## Stated exercise
Copy the listing word for word, starting at its first line and ending with the line that contains "(964, 624).", including that line.

## Supplied material
-=-=-=-=-

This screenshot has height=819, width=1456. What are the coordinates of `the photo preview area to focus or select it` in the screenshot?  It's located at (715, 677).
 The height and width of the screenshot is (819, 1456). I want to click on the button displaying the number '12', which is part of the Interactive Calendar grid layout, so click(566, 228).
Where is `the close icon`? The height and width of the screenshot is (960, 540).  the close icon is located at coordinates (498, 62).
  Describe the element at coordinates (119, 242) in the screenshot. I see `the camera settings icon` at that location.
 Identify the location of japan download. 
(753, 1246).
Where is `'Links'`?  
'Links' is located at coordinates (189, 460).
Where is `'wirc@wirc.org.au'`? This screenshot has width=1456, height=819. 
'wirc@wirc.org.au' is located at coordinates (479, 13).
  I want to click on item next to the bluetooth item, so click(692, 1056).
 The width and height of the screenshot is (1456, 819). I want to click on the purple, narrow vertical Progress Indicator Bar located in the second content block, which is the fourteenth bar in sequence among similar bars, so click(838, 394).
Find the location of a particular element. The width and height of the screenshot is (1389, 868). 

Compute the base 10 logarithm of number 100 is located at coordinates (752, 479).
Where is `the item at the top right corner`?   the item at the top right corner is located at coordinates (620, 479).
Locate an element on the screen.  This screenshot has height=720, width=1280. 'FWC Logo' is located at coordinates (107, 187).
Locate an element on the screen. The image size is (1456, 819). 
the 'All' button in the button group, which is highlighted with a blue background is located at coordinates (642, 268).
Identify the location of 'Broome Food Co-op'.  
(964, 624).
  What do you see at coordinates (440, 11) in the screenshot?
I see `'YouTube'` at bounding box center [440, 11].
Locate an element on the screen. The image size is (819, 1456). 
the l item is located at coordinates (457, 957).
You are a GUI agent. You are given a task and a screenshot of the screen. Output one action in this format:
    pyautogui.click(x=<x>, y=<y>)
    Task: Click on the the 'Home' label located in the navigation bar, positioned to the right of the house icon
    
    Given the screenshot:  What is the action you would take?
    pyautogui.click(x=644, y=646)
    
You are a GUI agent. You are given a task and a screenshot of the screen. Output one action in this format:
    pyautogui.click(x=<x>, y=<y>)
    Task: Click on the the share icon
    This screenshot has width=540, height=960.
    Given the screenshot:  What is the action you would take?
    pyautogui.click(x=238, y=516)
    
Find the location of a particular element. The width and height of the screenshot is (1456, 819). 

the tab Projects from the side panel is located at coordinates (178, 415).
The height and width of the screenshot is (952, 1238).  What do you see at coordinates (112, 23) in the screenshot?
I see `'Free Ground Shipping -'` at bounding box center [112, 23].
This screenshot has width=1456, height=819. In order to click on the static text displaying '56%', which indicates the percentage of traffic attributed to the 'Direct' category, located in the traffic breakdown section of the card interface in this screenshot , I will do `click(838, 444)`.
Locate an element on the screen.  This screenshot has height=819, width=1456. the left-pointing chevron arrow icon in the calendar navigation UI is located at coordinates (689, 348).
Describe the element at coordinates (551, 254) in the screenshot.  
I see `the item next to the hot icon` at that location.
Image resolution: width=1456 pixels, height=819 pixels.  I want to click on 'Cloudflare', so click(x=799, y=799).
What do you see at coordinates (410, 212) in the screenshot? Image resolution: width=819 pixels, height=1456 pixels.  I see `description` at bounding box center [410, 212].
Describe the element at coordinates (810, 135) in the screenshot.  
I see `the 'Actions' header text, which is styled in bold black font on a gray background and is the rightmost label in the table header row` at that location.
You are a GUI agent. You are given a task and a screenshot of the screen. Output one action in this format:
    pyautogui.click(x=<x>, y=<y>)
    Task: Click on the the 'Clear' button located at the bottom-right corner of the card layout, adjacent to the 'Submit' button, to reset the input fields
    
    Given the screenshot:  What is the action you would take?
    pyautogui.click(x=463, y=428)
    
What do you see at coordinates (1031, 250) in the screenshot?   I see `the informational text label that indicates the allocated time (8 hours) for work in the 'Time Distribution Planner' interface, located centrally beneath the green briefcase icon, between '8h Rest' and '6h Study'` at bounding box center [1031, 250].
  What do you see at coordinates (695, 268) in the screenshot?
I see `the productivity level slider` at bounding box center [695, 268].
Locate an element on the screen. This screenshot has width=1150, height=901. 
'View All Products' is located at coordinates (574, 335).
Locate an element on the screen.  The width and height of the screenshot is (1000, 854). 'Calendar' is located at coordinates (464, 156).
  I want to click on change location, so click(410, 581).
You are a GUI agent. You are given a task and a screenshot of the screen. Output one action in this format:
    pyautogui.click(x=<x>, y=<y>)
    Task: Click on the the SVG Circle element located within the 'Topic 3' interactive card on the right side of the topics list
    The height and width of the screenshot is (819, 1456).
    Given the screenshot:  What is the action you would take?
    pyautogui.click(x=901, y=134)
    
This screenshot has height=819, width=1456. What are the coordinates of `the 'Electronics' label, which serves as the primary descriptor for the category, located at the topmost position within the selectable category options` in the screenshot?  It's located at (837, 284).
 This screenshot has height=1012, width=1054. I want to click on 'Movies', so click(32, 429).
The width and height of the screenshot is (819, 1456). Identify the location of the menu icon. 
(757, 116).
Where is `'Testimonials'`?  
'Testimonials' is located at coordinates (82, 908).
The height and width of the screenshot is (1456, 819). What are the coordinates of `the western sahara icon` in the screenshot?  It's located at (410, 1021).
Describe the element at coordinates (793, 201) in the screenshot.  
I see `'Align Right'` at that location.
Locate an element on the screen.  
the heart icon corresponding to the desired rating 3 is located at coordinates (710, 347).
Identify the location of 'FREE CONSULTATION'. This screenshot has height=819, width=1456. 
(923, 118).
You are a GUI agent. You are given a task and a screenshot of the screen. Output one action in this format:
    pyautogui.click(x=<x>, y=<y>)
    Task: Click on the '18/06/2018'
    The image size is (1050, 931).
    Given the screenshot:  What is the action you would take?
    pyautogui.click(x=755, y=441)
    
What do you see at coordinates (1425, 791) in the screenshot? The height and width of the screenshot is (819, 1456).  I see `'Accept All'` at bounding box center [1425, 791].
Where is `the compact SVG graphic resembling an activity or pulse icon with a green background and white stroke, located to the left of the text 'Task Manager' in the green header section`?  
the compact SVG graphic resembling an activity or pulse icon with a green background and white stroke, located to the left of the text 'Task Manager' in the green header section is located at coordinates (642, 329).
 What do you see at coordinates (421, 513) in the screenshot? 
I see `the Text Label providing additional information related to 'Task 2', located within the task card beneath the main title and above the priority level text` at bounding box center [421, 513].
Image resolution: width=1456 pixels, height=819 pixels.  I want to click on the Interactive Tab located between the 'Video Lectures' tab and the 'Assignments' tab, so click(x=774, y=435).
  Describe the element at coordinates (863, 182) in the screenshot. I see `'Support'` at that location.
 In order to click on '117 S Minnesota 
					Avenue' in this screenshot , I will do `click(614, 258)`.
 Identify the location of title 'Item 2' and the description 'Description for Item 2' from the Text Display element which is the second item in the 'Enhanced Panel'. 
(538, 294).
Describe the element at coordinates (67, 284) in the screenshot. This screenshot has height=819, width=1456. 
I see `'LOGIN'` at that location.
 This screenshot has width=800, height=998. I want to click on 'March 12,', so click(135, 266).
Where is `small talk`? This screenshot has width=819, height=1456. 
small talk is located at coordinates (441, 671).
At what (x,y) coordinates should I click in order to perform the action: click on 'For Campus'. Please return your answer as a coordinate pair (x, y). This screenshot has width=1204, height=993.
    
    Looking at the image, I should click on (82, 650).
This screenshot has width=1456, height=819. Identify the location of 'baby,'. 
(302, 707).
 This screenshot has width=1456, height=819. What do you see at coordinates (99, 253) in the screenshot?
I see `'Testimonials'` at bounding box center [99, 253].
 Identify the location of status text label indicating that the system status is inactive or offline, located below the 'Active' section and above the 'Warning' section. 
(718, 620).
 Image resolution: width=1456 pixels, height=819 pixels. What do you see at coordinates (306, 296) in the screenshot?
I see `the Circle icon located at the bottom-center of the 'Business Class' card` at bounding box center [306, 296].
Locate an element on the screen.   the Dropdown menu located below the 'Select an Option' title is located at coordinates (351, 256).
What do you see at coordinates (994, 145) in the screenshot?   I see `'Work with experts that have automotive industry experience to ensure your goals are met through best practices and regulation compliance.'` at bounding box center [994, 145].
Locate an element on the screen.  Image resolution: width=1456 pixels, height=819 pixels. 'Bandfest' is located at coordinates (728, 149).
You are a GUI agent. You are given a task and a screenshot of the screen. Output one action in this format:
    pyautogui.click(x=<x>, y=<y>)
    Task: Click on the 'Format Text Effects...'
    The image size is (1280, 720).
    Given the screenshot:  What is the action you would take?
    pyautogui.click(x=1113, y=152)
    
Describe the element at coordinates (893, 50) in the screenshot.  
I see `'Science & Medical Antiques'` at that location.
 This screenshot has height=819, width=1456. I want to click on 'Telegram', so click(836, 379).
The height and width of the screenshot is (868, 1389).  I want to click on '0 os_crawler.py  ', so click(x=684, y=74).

-=-=-=-=-

## Exercise answer
This screenshot has height=819, width=1456. What are the coordinates of `the photo preview area to focus or select it` in the screenshot?  It's located at (715, 677).
 The height and width of the screenshot is (819, 1456). I want to click on the button displaying the number '12', which is part of the Interactive Calendar grid layout, so click(566, 228).
Where is `the close icon`? The height and width of the screenshot is (960, 540).  the close icon is located at coordinates (498, 62).
  Describe the element at coordinates (119, 242) in the screenshot. I see `the camera settings icon` at that location.
 Identify the location of japan download. 
(753, 1246).
Where is `'Links'`?  
'Links' is located at coordinates (189, 460).
Where is `'wirc@wirc.org.au'`? This screenshot has width=1456, height=819. 
'wirc@wirc.org.au' is located at coordinates (479, 13).
  I want to click on item next to the bluetooth item, so click(692, 1056).
 The width and height of the screenshot is (1456, 819). I want to click on the purple, narrow vertical Progress Indicator Bar located in the second content block, which is the fourteenth bar in sequence among similar bars, so click(838, 394).
Find the location of a particular element. The width and height of the screenshot is (1389, 868). 

Compute the base 10 logarithm of number 100 is located at coordinates (752, 479).
Where is `the item at the top right corner`?   the item at the top right corner is located at coordinates (620, 479).
Locate an element on the screen.  This screenshot has height=720, width=1280. 'FWC Logo' is located at coordinates (107, 187).
Locate an element on the screen. The image size is (1456, 819). 
the 'All' button in the button group, which is highlighted with a blue background is located at coordinates (642, 268).
Identify the location of 'Broome Food Co-op'.  
(964, 624).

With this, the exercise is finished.